Figure 9. TIE-2 and LYVE-1 are co-expressed with HOXA13 in the labyrinth vascular endothelia and exhibit altered expression in E13.5 homozygous mutants.

(A, B) Immunohistochemical analysis of TIE2 expression (red signal) in the placental labyrinth reveals reduced levels in E13.5 Hoxa13 homozygous mutants compared to heterozygous controls. (C, D) Higher magnification image of the placental labyrinth confirms that TIE2 (red signal) is co-expressed with HOXA13 (green nuclear signal) in the labyrinth vascular endothelia. (E, F) Immunohistochemical analysis of LYVE-1 expression (red signal) in the placental labyrinths reveals elevated levels of LYVE-1 in E13.5 Hoxa13 homozygous mutants compared to heterozygous controls. (G, H) Analysis of LYVE-1 expression at higher magnification (red signal) confirms that the PECAM-1–positive endothelial cells (green signal) co-express LYVE-1 and that LYVE-1 expression is elevated in the labyrinth vasculature of Hoxa13 homozygous mutants.
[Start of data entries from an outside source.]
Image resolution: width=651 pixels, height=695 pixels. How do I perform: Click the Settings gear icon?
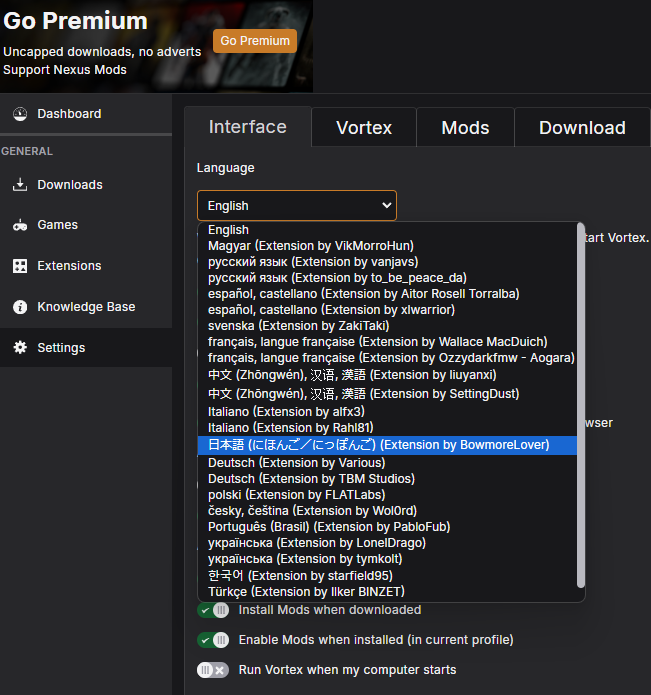pyautogui.click(x=20, y=348)
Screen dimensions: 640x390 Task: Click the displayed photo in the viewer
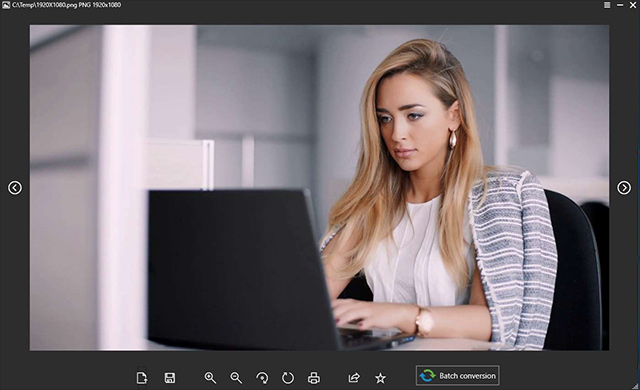pyautogui.click(x=319, y=188)
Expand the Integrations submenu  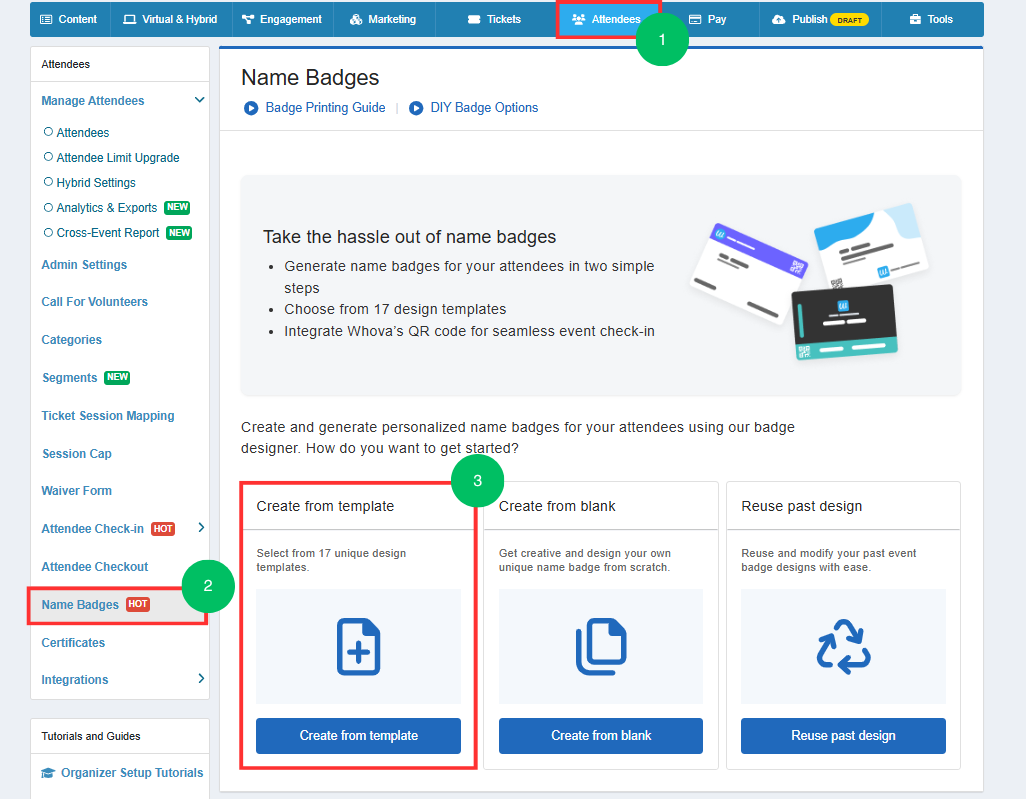201,680
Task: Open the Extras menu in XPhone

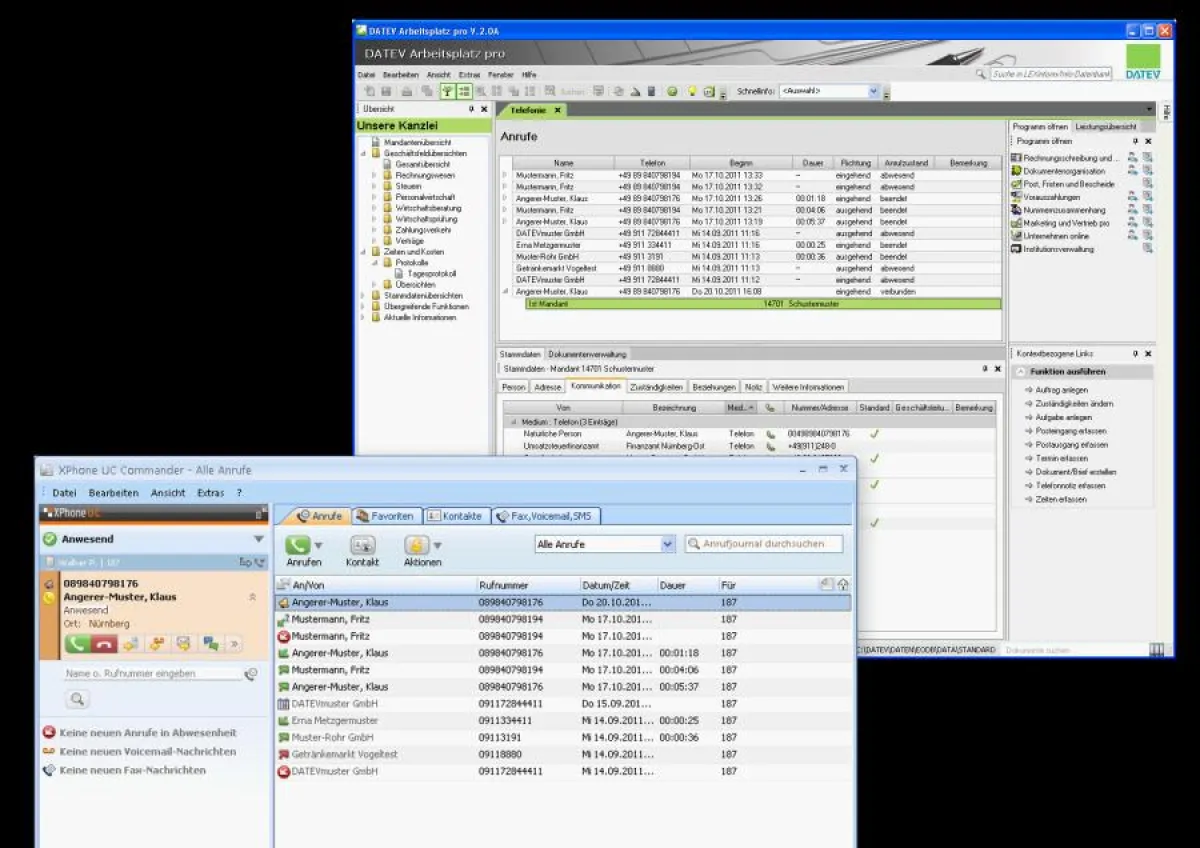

Figure 10. HOXA13 binds to gene-regulatory regions in Tie2 and Foxf1 to facilitate gene expression.

(A). Left panel: Chromatin immunoprecipitation (ChIP) of heterozygous control placental chromatin using a HOXA13 antibody identified DNA sequences present in the Tie2 and Foxf1 promoter regions and confirms that HOXA13 associates with these sequences in vivo. Right panel: Parallel assays using Hoxa13 homozygous mutant placentas failed to enrich for the same DNA regions, suggesting that HOXA13's DNA binding function, which is absent in the homozygous mutant protein, is necessary for in vivo association at the Tie2 and Foxf1 loci. Input indicates positive control confirming the presence of the Tie2 and Foxf1 DNA elements in both heterozygous and homozygous mutant chromatin samples. ChIP = + HOXA13 antibody; No-AB = no antibody negative control; Pre-Im = IgG control rabbit pre-immune sera; Water = no DNA PCR control (B). Sequence analysis revealed HOXA13 binding sites (red text) in the ChIP-positive PCR amplification products for both Foxf1 and Tie2. (C) EMSA analysis of the ChIP-positive PCR amplification products confirms HOXA13 can bind these sites in a concentration-dependent manner. A13-DBD = HOXA13 DNA binding domain peptide; Cold Comp.  = the Tie2 or Foxf1 binding sites lacking radioactive labeling. (D) The HOXA13 DNA binding domain binds the DNA sequences present in the ChIP-positive region with high affinity exhibiting a K_d of 48±4 nM for the Foxf1 region and 27±1.4 nM and 22±1.6 nM for the two sequences present in Tie2. Error bars denote the standard error for the averaged millipolarization values at each HOXA13-DBD concentration. The DNA sequences of the Tie2 or Foxf1 promoter regions used in the assay are denoted by the color text. (E) Conversion of the Tie2 or Foxf1 binding sites to the sequence TGAC ablates the affinity of the HOXA13 DNA binding domain for these gene-specific promoter sequences. Error bars denote the standard error for the averaged millipolarization values at each HOXA13-DBD concentration. (F) In vitro assessment of the 140 bp Tie2 and 121 bp Foxf1 ChIP fragments confirms that HOXA13 can use these minimal sites to direct gene expression, confirming their capacity to function as gene-regulatory elements. Values represent average detected luciferase activity after normalization for transfection with a Renilla luciferase reporter±standard error.